Your Thoughts are Theories About the World - Open to Re-Examination and Restructuring
By Karma Kitaj, PhD
Many of us are struggling with some serious questions: Should I leave my job, change careers, start a new venture … in this down economic moment?
We might recognize that our work is not giving us the sense of purpose and meaning we are looking for at this stage in our lives. We think: isn’t this the time of life when I can give myself permission to do more for me, to balance my work obligations with time for myself? To align my work with my values and my passions?
Yet, we get swayed by seeing the news reports, by friends’ layoffs and required furloughs. We begin to find our thoughts are pessimistic. Maybe even hopeless about ever finding new work in this climate, especially if we’re over age 50.
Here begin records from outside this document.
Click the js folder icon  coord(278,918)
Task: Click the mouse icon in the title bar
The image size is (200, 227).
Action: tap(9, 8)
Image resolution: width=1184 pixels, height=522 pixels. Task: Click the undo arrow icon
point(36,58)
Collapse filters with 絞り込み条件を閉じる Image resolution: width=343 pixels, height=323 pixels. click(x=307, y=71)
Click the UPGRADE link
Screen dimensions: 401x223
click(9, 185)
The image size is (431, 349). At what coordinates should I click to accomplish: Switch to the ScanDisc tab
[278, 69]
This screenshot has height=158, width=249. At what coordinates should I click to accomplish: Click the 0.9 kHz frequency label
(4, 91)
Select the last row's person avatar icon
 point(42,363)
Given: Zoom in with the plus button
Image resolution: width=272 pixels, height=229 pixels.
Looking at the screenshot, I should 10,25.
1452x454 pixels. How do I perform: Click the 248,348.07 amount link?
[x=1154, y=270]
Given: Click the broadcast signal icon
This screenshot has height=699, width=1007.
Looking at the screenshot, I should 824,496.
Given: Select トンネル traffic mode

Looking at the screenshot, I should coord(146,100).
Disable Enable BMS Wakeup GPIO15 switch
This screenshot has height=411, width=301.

Martin Seligman, father of positive psychology and creator of the Authentic Happiness website, wrote that those who are, by nature, optimistic, seem to be more effective in getting what they want. They draw more positive people and events to them. These people have what I’ve called “appealability.”
Spiritual writer Byron Katie is known for her 4 Questions, questions to ask ourselves about any thought or belief that we seem to engage in automatically. These are her 4 questions:
1. Is it true?
2. Can you absolutely know that it's true?
3. How do you react, what happens, when you believe that thought?
4. Who would you be without the thought?
Automatic beliefs are often unconscious or, at best, pre-conscious. They just appear, unbidden. They can affect our body, our posture, our sleep, our appetite, our facial expression.
Try capturing these thought- beliefs. Write all the negative ones down on one side of a big sheet of paper. Draw a line down the middle. On the other side, write the answers to Katie’s questions.
Is it true? is the hardest for many who’ve become cynical, helpless, overwhelmed, scared. Those emotions make it more difficult to examine this theory. Sometimes we have to just decide to challenge it, no matter what. For example, if our automatic thought is: “No one will ever hire a person my age.” Stop that thought and change it to: “I’m learning to present myself in such a way that employers (clients, customers) will want me and what I have to offer.
Can you absolutely know it’s true? Of course not. Life is fluid, dynamic; we change and grow; we are capable of learning how to get what we want and need at any age.
How do you react when you believe that thought? Pay careful attention to this question. Notice how you take care of yourself – your drinking and eating habits, exercise, tone of voice, breathing, how you dress yourself, your reactions to others – are you taking everything personally? When we believe pessimistic thoughts and apply them to us, we are destined to convey that in our energy and demeanor.
Who and how would you be without that negative thought? Have you let the set of beliefs about yourself and the world dominate your sense of identity? Do you define yourself by “unemployed,” “laid off,” or “underemployed?” What is your true sense of who you are, what matters to you, what you value, what your place is in the world?
If you find yourself mired in negative beliefs or thoughts about yourself, practice thought stopping and turning. You might be quite successful at this with practice. If not, you might create a support group to help… or practice with a buddy. Or, engage a professional to help you challenge and keep your beliefs positive and uplifting. Your positive energy will shine through and people will come knocking at your door, rather than your having to beg them for attention.